Nel frattempo, il presidente ucraino Volodymyr Zelensky ha reso noto che un attacco missilistico russo ha colpito il villaggio di Tsarichanka, nella regione di Dnepropetrovsk, causando la morte di quattro persone e il ferimento di altre ventuno. Zelensky, nel suo discorso serale, ha sottolineato la gravità della situazione, mentre l'Ucraina continua a muovere i suoi pezzi sullo scacchiere della diplomazia, puntando all'ingresso nella NATO per raggiungere un cessate il fuoco entro il 2025.
Il ministro degli Esteri ucraino, Andrii Sybiha, ha esortato i suoi omologhi dell'Alleanza a estendere un invito a Kiev durante un incontro a Bruxelles previsto per la prossima settimana.
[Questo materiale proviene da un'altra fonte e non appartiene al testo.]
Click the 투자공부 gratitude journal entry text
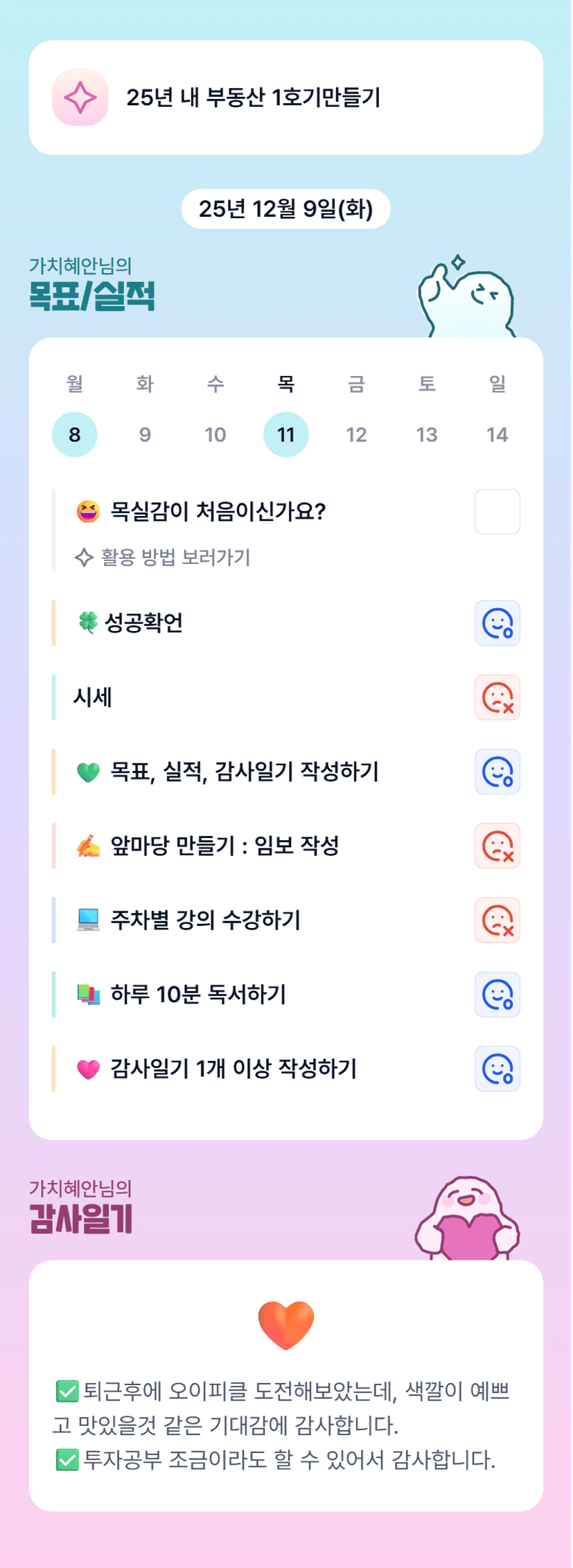Screen dimensions: 573x1568 point(288,1460)
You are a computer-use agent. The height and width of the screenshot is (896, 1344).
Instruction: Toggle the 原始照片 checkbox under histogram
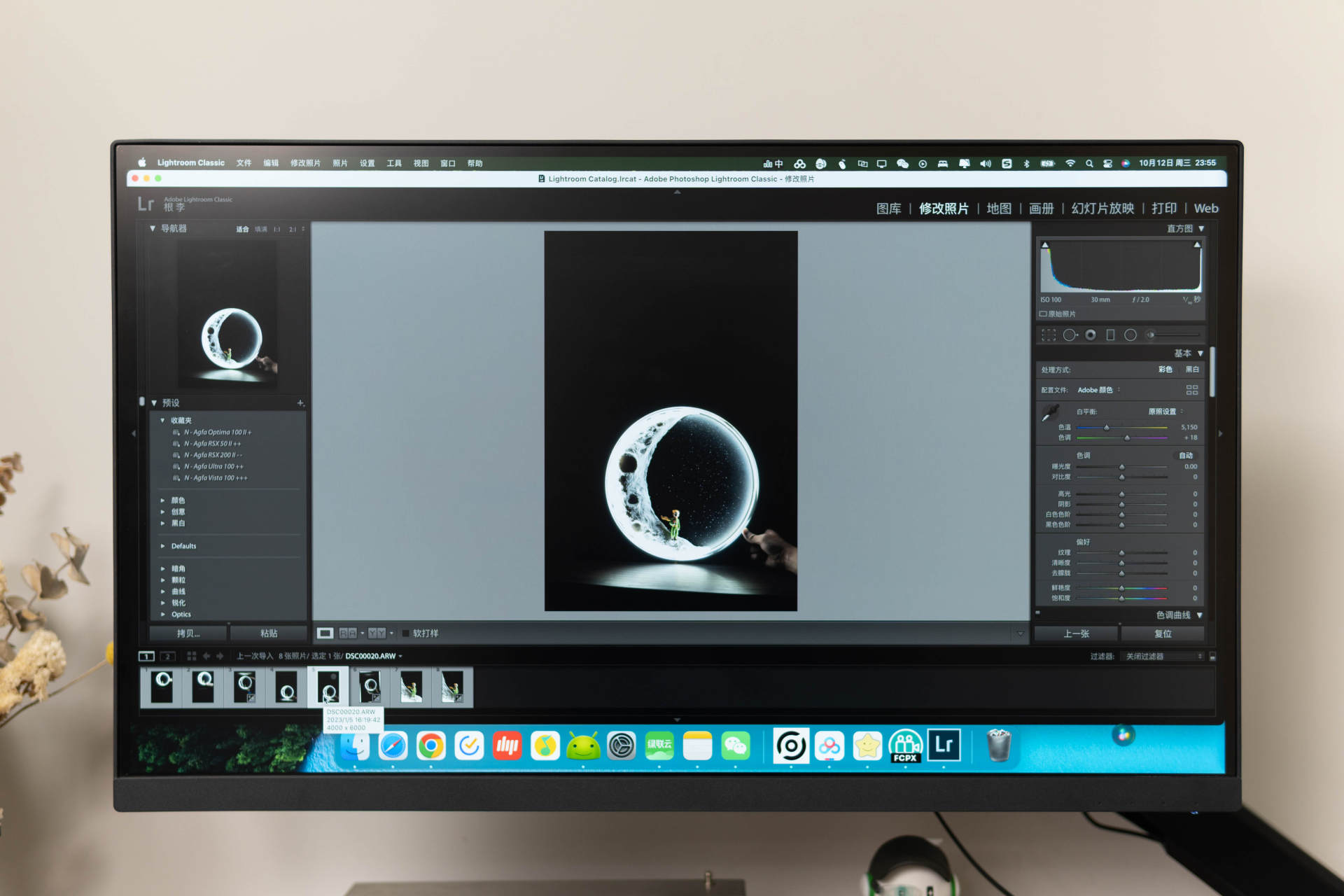[x=1043, y=314]
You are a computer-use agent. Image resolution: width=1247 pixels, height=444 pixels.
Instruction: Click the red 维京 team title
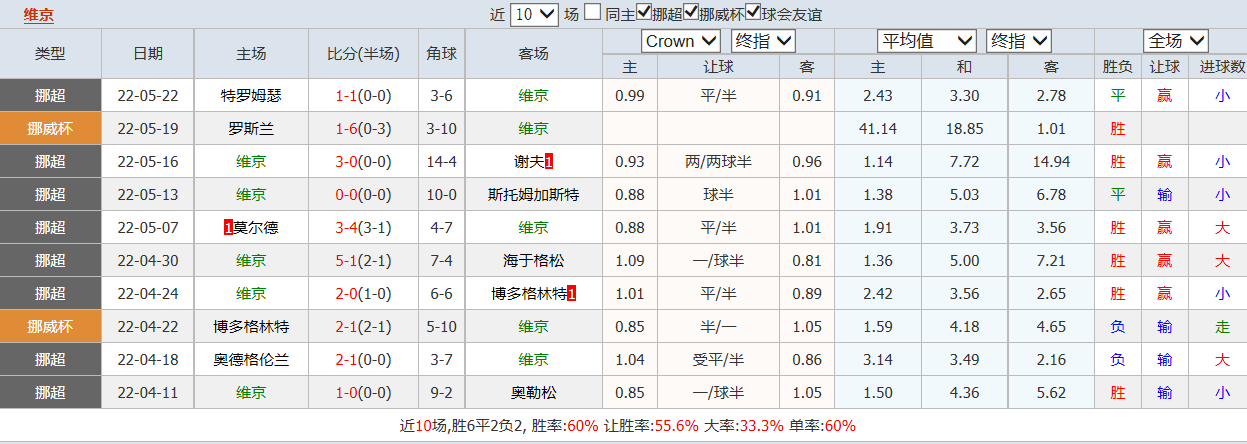point(39,14)
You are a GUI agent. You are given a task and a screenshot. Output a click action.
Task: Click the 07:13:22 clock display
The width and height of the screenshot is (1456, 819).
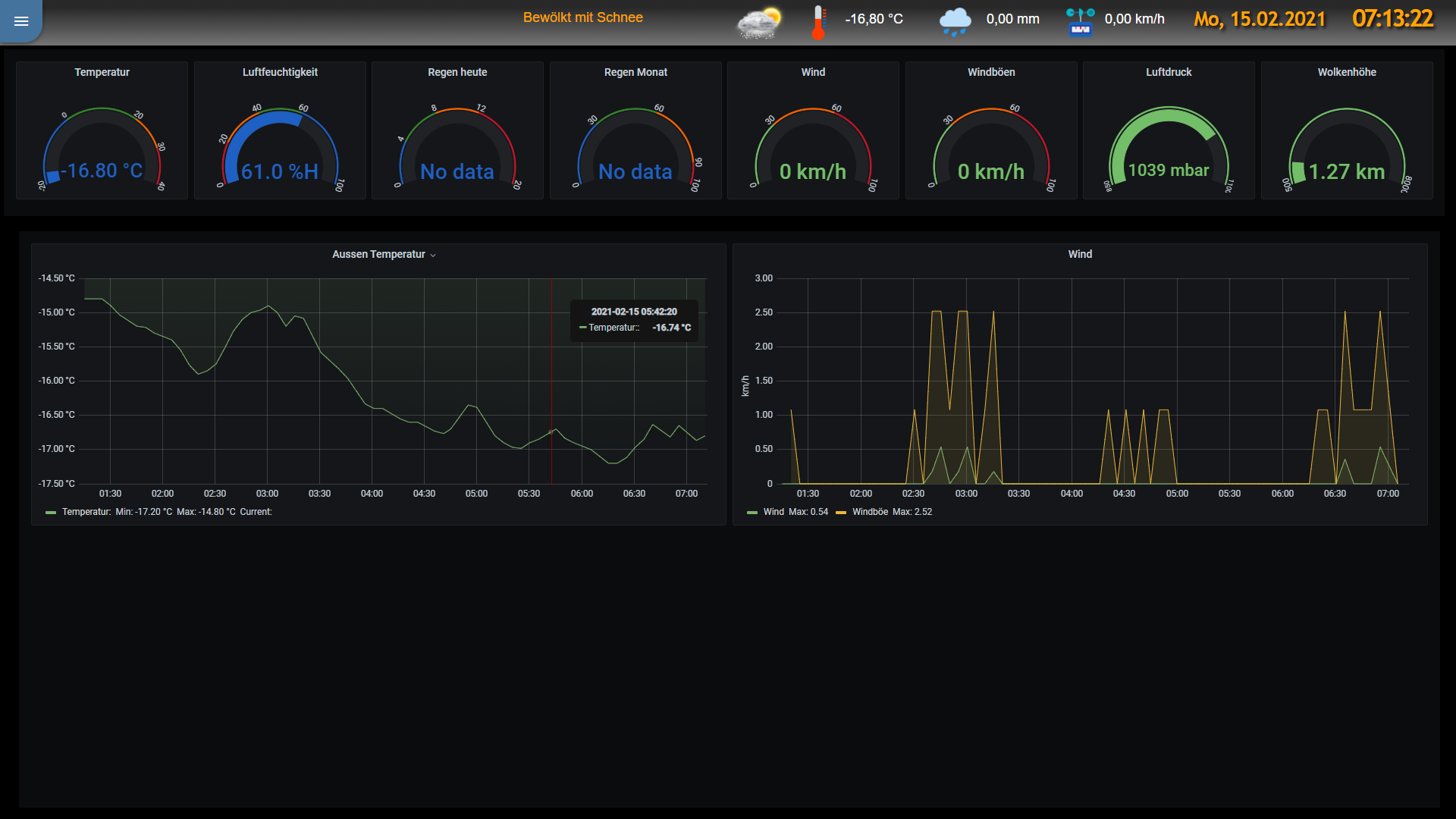tap(1392, 18)
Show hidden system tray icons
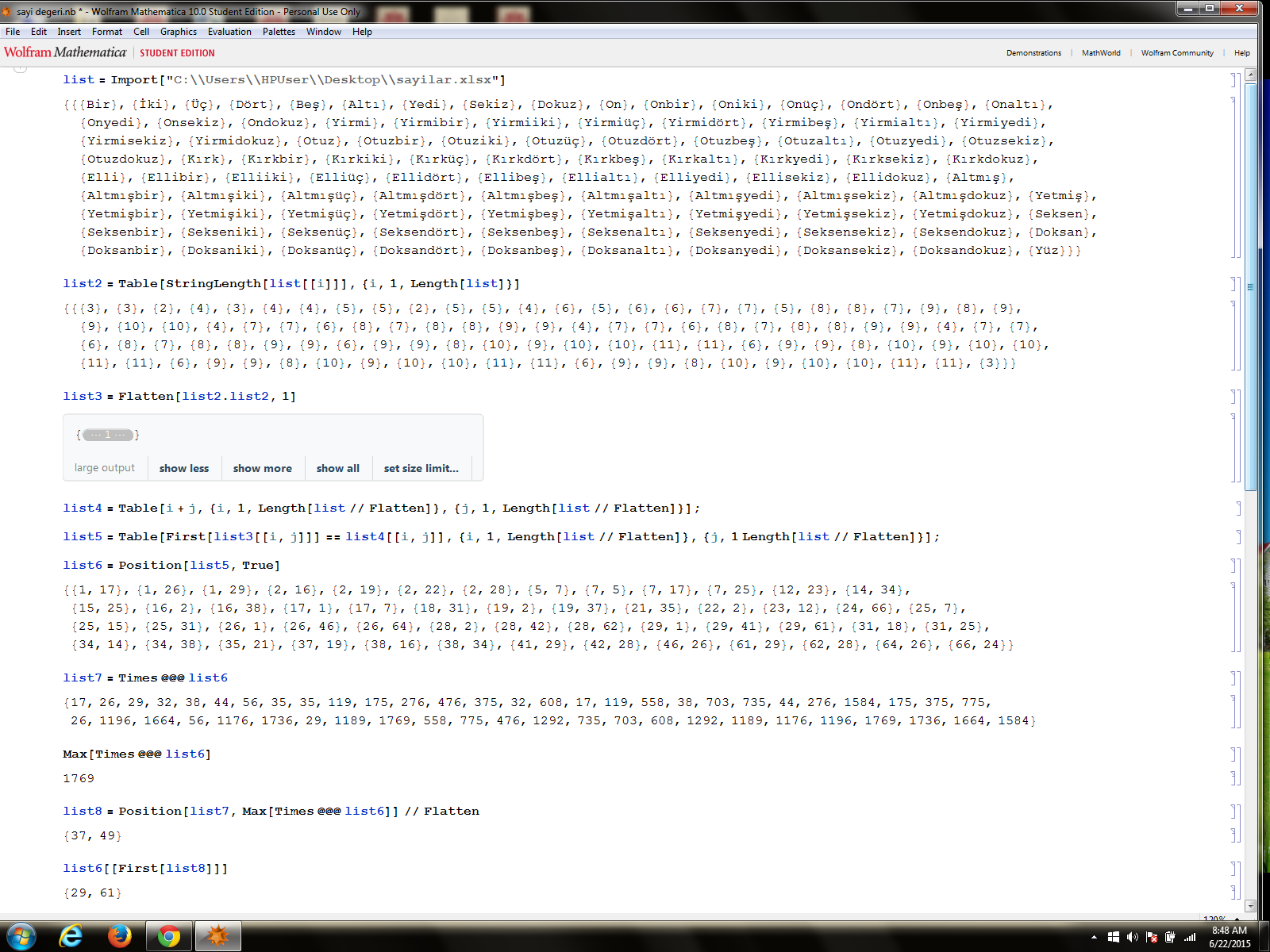This screenshot has height=952, width=1270. point(1095,937)
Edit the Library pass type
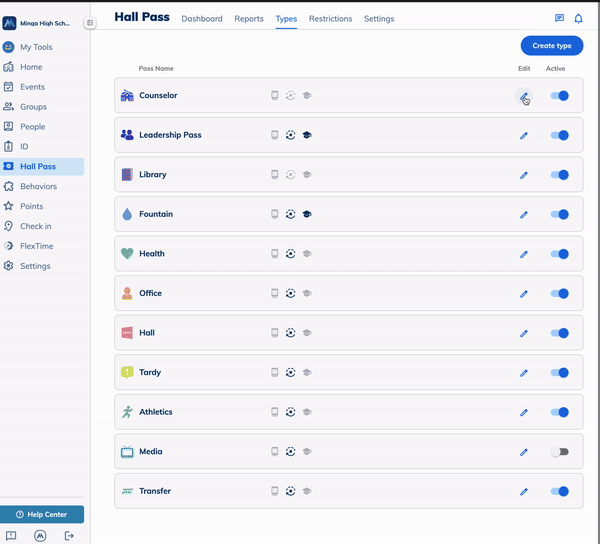This screenshot has height=544, width=600. click(x=523, y=175)
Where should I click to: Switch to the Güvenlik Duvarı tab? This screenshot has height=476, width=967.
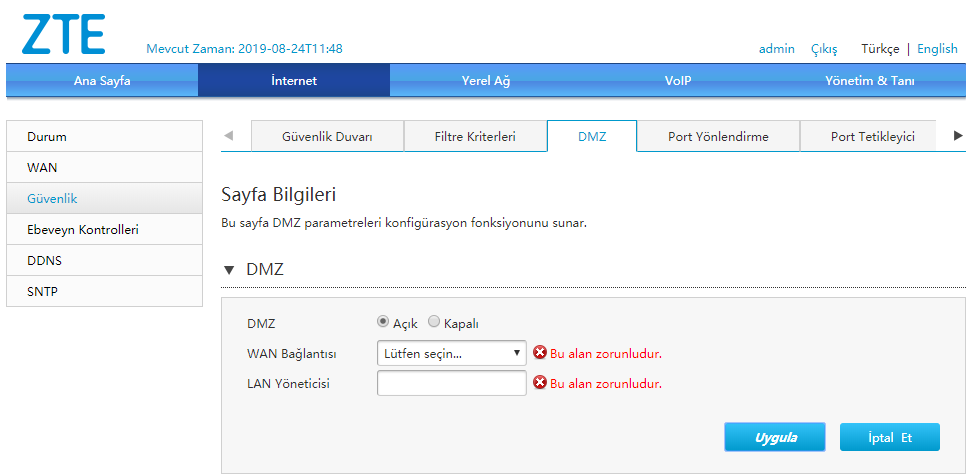point(327,136)
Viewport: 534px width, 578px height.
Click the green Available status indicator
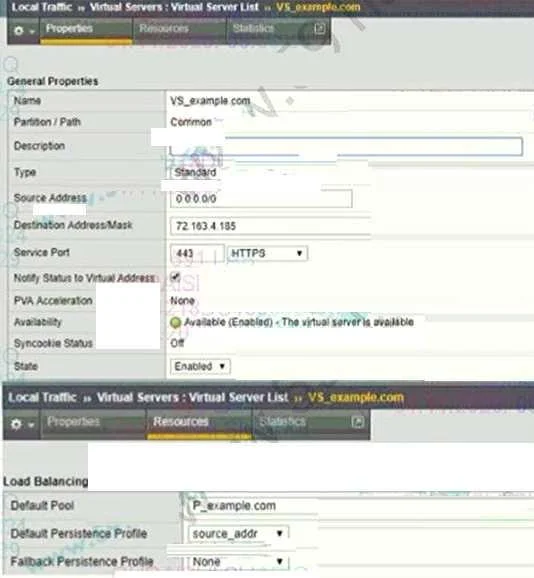coord(175,323)
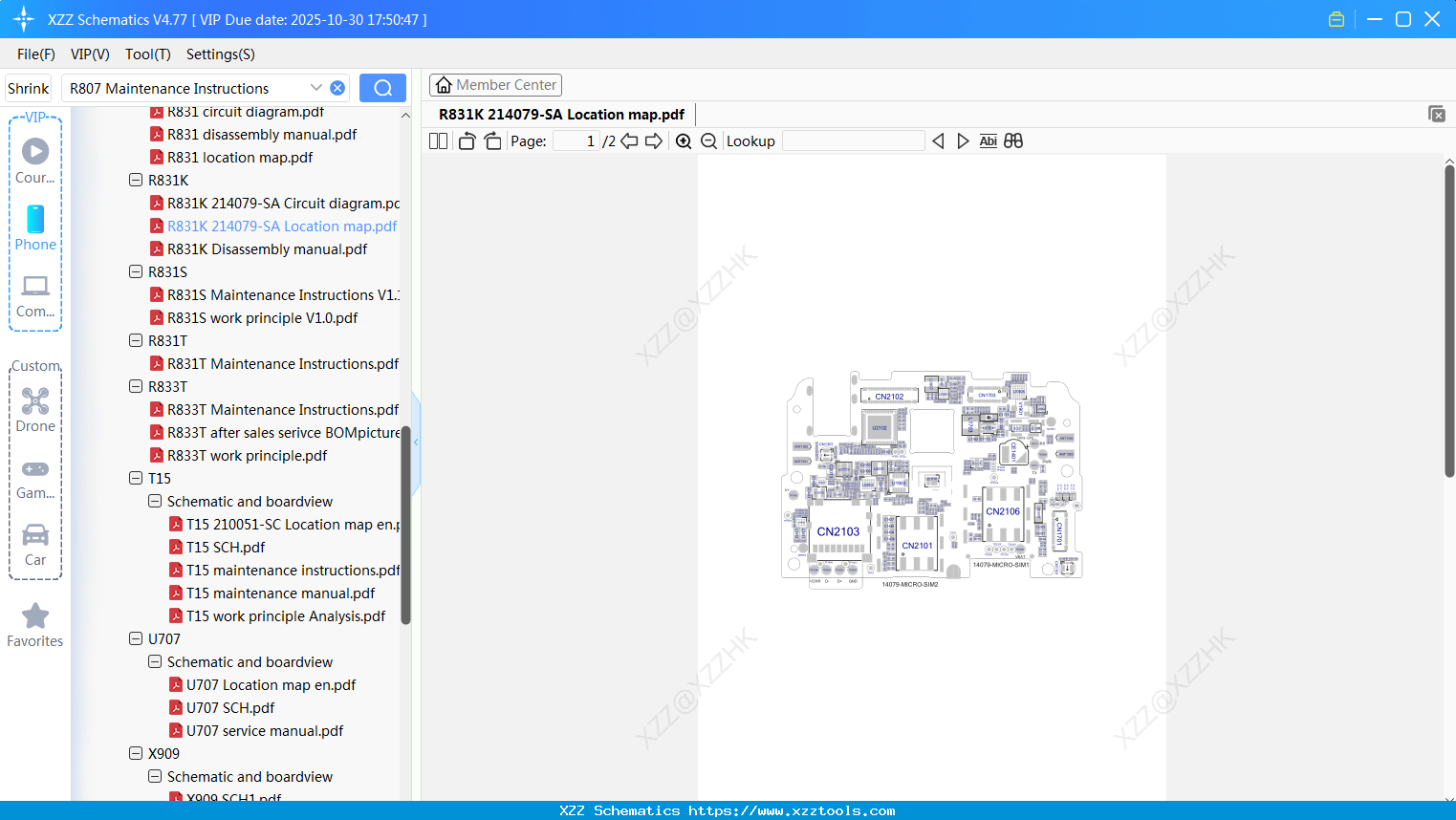Collapse the T15 tree node
Image resolution: width=1456 pixels, height=820 pixels.
135,478
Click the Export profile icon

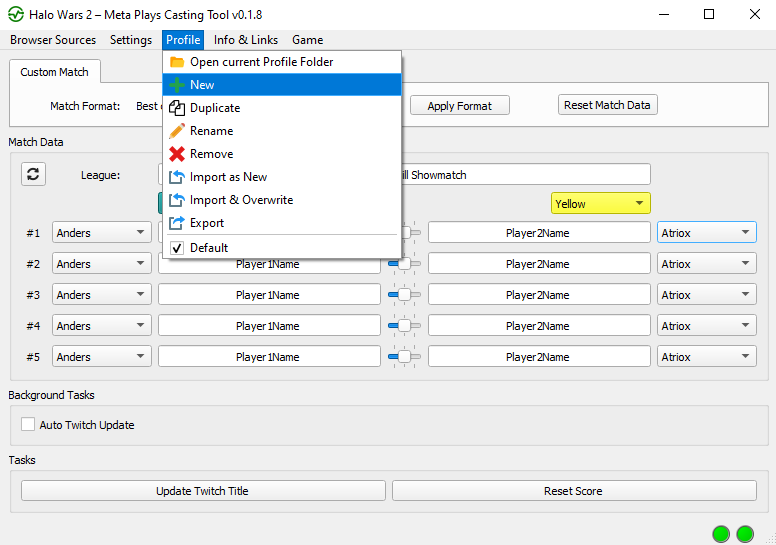point(177,223)
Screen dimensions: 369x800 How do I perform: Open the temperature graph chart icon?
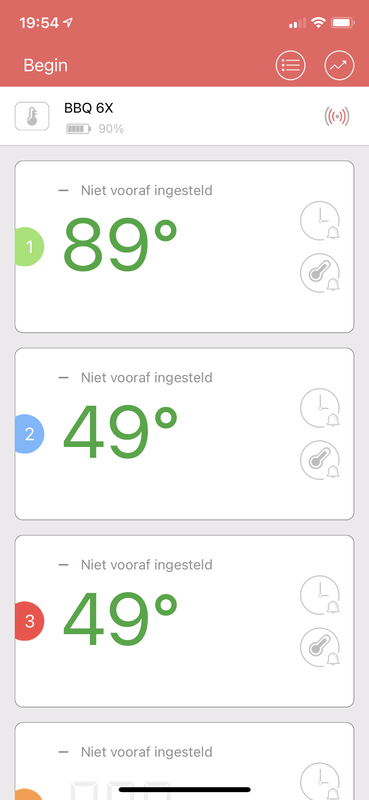click(339, 65)
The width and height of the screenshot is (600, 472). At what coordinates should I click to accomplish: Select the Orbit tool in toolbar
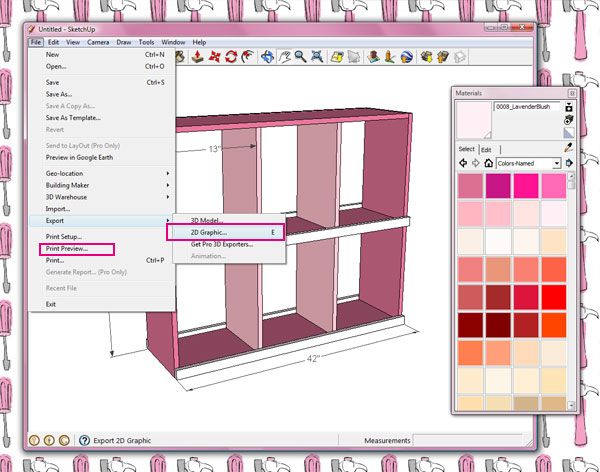[268, 58]
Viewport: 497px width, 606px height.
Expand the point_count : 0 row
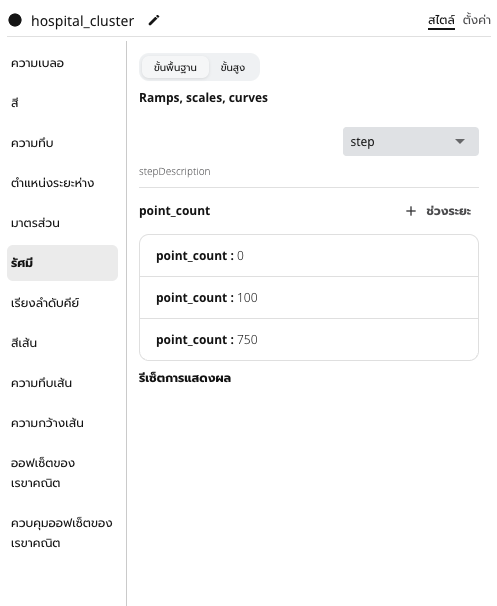tap(309, 255)
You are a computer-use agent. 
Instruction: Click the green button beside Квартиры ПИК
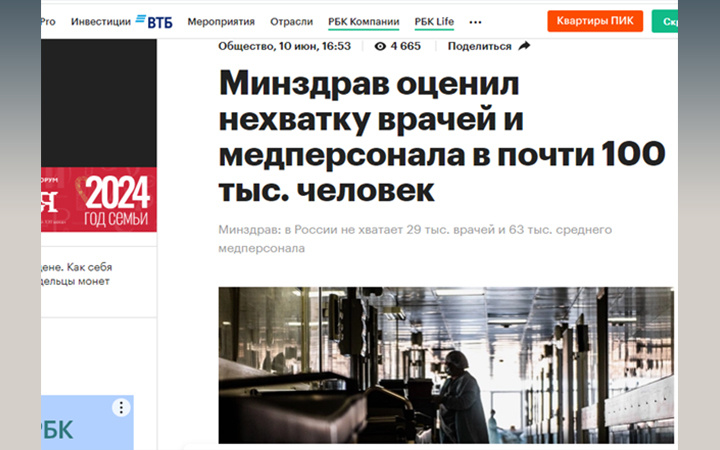664,22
Questa richiesta, contenuta in una lettera visionata da Reuters, si allinea con le recenti dichiarazioni di Zelensky, che ha aperto a concessioni per porre fine alla fase calda della guerra: i territori ancora ucraini sotto l'ombrello NATO, per poi lavorare sulle regioni occupate attraverso la diplomazia.
Secondo gli analisti, l'Ucraina sta affrontando una crescente pressione lungo i suoi circa mille chilometri di linea del fronte. Nella notte, si sono verificati scambi di fuoco con droni tra le forze di Mosca e Kiev.